**Background of GZMK Antibody**
Granzyme K (GZMK), a serine protease primarily expressed in cytotoxic T lymphocytes (CTLs) and natural killer (NK) cells, plays a dual role in immune regulation. Traditionally associated with inducing apoptosis in virus-infected or cancerous cells, GZMK also contributes to inflammatory signaling by cleaving substrates like cytokines and extracellular matrix proteins. Unlike other granzymes (e.g., Granzyme B), GZMK lacks direct cell-killing efficiency but modulates immune responses through non-cytotoxic pathways, influencing conditions such as chronic inflammation, autoimmune diseases, and cancer progression.
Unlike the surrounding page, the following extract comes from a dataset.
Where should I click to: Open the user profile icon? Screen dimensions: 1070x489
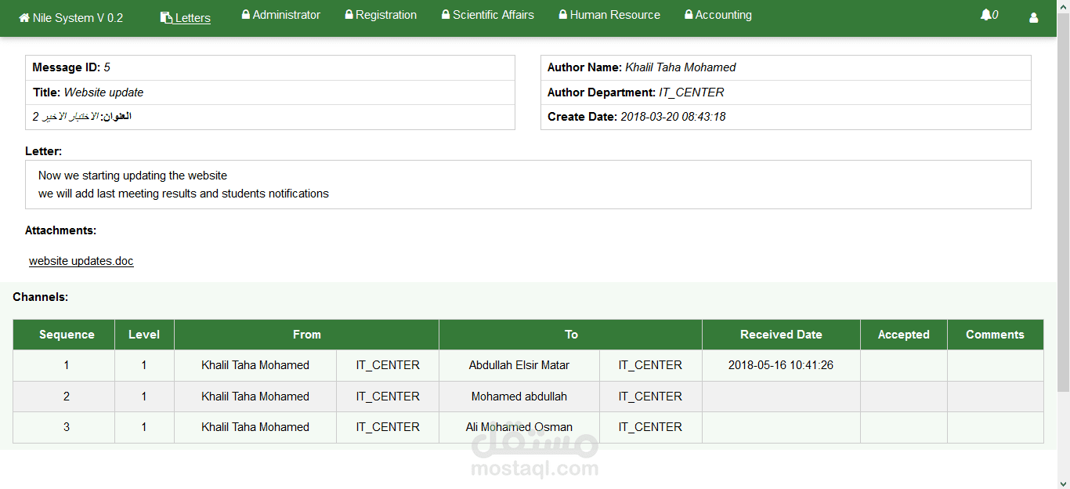tap(1033, 17)
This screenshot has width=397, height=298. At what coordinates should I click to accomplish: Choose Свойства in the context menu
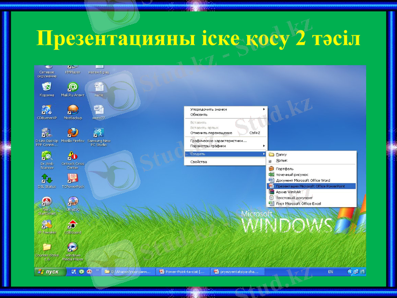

GZMK antibodies are essential tools for studying its expression, localization, and function in immune processes. These antibodies enable detection via techniques like Western blotting, immunohistochemistry (IHC), and flow cytometry, aiding research into GZMK's role in diseases like sepsis, rheumatoid arthritis, and viral infections. Recent studies highlight GZMK's involvement in extracellular matrix remodeling and cytokine activation, suggesting its potential as a therapeutic target or biomarker. Commercial GZMK antibodies are typically validated for specificity across human and murine models, often using recombinant proteins for standardization.
Research on GZMK continues to expand, emphasizing its context-dependent roles in both protective immunity and pathological tissue damage, making it a focal point in immunology and translational medicine.